La folie !

Publié le 25/04/2007 à 08:10
Par Oxymore
Humeur : Au secours !

Depuis ce jour honteux, j’ai fuit monts et vaux pour perdre la folie, elle criait son nom !, m’envoyait ses formes dans mes mains stupéfaites, elle m’a pourchassé dans les nuages blancs, sous des eaux chaudes, derrière chaque vent froid et triste, j’avais beau la fuir, je sentais l’haleine tiède de son sourire sadique qui me léchait les mollets…

J’ai plongé dans des chairs brûlantes et humides pour m’y cacher, la folie m’a oublié alors je m’y suis vautré ainsi j’ai bu la vie, j’ai dévoré des f lots de pommes, j’ai dansé pour des mets somptueux, j’ai roulé sous des tables d’honneur,  j’ai chanté pour oublier la réalité, j’ai demandé à Dieu d’écoeurer la folie mais je me suis relevé accroupi et hébété. Alors j’ai guetté son départ vers d’autres horizons, j’ai attendu en embuscade qu’elle s’en aille à reculons…
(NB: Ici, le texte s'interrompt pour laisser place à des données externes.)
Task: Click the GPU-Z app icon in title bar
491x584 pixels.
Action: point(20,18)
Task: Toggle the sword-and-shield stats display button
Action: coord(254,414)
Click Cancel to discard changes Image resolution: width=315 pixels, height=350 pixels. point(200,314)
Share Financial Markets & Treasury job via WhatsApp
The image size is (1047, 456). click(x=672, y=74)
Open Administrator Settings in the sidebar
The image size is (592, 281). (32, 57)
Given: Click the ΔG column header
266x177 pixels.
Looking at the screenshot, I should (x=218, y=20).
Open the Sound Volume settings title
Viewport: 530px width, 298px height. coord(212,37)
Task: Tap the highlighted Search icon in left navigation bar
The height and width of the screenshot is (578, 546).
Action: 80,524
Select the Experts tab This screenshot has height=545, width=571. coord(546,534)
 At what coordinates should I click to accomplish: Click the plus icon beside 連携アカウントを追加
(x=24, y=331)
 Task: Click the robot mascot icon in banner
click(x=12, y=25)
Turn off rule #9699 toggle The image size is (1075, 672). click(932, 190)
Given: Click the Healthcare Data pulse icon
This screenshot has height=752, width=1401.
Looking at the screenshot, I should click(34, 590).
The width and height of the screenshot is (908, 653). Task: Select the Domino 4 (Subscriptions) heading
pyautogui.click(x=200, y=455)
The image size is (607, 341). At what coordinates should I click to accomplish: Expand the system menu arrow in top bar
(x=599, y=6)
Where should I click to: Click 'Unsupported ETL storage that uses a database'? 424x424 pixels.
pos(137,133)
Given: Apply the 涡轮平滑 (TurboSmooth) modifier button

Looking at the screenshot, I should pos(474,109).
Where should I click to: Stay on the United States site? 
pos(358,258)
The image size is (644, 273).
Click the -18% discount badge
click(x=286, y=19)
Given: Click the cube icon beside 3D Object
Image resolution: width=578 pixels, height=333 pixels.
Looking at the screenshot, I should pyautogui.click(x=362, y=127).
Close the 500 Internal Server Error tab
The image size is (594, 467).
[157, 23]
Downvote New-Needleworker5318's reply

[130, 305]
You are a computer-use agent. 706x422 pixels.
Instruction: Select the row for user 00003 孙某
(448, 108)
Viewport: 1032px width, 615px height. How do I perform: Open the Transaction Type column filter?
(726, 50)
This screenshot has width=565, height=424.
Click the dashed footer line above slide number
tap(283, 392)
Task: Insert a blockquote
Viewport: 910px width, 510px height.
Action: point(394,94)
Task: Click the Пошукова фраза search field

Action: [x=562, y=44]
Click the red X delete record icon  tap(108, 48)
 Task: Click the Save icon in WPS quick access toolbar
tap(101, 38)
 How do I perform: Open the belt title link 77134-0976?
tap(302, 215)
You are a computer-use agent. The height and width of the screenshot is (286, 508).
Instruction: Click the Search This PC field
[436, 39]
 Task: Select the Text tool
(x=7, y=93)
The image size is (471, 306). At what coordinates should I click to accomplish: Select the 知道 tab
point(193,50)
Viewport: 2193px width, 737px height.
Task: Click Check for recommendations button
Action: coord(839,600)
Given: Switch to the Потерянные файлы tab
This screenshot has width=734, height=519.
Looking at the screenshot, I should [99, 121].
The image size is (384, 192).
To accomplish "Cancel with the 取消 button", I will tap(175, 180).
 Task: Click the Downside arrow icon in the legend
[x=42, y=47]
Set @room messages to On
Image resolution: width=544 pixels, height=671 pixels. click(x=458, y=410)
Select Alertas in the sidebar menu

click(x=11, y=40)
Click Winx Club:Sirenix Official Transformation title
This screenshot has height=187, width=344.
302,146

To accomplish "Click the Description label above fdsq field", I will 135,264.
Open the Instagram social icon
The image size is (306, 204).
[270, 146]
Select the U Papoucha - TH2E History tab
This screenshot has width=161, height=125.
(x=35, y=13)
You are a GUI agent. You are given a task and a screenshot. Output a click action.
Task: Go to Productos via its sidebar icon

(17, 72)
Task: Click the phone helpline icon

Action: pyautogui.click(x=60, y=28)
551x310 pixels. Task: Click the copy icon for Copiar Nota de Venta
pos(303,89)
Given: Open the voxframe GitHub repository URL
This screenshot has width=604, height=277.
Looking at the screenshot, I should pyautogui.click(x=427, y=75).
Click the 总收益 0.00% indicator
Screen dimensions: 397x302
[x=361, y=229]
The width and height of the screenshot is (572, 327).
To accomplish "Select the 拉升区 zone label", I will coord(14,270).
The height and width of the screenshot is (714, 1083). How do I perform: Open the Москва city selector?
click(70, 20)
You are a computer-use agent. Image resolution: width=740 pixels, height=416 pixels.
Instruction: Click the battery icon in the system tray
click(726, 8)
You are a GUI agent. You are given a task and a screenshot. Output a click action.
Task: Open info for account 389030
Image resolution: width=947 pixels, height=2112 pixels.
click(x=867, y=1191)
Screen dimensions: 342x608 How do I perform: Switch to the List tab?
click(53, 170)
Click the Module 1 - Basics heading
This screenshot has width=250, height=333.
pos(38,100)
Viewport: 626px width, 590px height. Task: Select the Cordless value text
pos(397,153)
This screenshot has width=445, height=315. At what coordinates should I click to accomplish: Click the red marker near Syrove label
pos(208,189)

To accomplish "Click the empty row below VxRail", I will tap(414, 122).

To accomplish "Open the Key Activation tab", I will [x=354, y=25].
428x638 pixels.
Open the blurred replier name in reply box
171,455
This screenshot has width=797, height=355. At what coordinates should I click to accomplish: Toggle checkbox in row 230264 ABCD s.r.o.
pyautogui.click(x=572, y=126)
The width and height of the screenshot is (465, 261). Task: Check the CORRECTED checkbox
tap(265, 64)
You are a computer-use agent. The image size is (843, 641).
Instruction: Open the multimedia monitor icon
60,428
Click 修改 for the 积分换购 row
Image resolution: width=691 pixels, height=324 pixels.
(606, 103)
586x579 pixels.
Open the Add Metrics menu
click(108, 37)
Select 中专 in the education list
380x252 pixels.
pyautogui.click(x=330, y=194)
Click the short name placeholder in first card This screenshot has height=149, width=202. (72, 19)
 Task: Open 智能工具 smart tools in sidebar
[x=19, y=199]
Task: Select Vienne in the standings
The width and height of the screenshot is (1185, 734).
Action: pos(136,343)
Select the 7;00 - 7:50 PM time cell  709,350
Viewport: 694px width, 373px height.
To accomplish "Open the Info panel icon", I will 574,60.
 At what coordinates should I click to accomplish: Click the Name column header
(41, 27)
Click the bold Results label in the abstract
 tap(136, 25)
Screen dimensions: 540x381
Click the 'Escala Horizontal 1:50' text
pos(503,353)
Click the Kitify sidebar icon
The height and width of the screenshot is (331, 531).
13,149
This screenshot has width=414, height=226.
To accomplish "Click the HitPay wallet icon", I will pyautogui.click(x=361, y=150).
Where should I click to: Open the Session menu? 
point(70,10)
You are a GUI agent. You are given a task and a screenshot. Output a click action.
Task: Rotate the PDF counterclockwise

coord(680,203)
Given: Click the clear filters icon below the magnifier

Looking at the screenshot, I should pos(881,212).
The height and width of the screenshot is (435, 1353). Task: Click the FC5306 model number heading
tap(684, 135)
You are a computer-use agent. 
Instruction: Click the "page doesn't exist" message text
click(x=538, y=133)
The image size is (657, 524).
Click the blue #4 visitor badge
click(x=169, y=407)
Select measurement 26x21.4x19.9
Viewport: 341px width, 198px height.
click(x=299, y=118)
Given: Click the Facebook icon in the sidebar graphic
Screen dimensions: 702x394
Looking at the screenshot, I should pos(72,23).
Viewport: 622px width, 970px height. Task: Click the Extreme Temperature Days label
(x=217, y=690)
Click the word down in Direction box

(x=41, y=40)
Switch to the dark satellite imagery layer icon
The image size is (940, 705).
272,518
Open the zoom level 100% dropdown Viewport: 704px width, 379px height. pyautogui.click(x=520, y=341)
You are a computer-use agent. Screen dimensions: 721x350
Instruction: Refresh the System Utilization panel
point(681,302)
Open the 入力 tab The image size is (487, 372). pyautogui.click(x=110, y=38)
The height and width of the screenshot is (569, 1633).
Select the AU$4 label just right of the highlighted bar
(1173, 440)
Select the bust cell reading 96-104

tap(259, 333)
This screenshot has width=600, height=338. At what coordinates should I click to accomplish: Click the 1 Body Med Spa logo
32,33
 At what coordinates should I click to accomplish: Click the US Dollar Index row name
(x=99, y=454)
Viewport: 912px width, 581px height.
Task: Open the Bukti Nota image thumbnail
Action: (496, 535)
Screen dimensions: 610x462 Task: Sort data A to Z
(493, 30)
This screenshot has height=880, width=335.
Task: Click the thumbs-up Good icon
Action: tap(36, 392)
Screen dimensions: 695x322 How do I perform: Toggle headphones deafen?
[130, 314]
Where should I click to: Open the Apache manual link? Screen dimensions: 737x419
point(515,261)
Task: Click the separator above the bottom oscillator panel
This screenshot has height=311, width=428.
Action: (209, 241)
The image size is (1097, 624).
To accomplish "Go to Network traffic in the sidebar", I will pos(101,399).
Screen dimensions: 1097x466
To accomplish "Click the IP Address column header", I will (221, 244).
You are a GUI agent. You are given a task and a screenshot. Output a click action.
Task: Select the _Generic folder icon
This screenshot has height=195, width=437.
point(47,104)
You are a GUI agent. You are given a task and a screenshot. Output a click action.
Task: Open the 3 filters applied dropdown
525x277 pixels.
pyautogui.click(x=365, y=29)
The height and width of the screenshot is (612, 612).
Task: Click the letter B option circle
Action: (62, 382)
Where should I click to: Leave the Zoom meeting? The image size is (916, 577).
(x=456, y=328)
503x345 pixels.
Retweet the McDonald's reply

Mais quand j’ai quitté les chairs chaudes, la réalité m’a rejoint, la honte m’a vomi dessus, des échardes de verre m’ont labouré l’estomac des souvenirs…

La réalité m’a injurié, elle m’a crié que mon amour n’était plus là, qu’infidèle, je l’avais détruite, j’ai voulu en rire mais… je me suis étouffé avec le souvenir de cette femme que j’avais aimé et… tué !
J’ai réclamé des indulgences, promis que j’irai embrasser l’anneau Papal.

Mais ma mémoire n’a pu l’avaler, ma honte n’a pu m’excuser. J’ai jetté à la mer ses souvenirs dans des sacs qui miaulaient mais le ressac les a éventrés et  il en a bondi des fauves qui m’ont dévoré…Alors j’ai appellé la folie pour qu’elle me sauve et qu’elle me prenne en pitié mais la réalité n’a pas cédé sa place.

J’ai fait des jeux avec la tête de la réalité et la folie s’en est amusée, elle m’a prêté son rire dément, je l’ai chaussé mais la réalité ne s’est pas excusée et elle m’a accusé, m’a dit qu’elle ne s’était pas faite toute seule, que c’est moi qui l’avait faite et que la folie était illégitime et que je devais la répudier…

Réalité :  femme fatale…,
folie :  maîtresse fantasque…,
toutes deux hirsutes fruits de mon esprit fragile mais sublimes amantes pour peu que l’on s’abandonne à leurs charmes… Impitoyables femelles l’une aux formes abondantes et légères et l’autre aux formes sèches et fermes. Incapables de s’entendre ni même de me partager. Et moi-même pantalonesque marionette articulée par le désir d’un bonheur schizophrène…

Je ne sais plus à laquelle je me suis abandonné !

Mais Elle était encore là, présente en mon esprit, son fantôme me hantait…

Alors j’ai invoqué les puissances maléfiques, j’ai décommandé le Dieu impuissant, j’ai ordonné aux flots d’emporter mes souvenirs de les noyer derrière l’horizon, je me suis baigné dans l’alcool pour pouvoir adorer l’oubli, j’ai brûlé des bougies et des encens pour étouffer ma mémoire, je me suis offert des bouquets de flammes pour brûler mes espoirs…
Je me suis vu chevauchant les éclairs, moquant les oiseaux en plein orage, le soleil avait disparu, il n’y avait plus que la nuit…

C’est alors que son image m’est apparue, belle et souriante, elle m’aimait encore…

Alors j’ai giclé ma pisse maudite dans les gueules des démons affamés et ils se sont consumés en hurlant.Et l’orage s’en est allé, et je suis tombé dans les bras de la réalité alors elle m’a regardé et j’ai pleuré.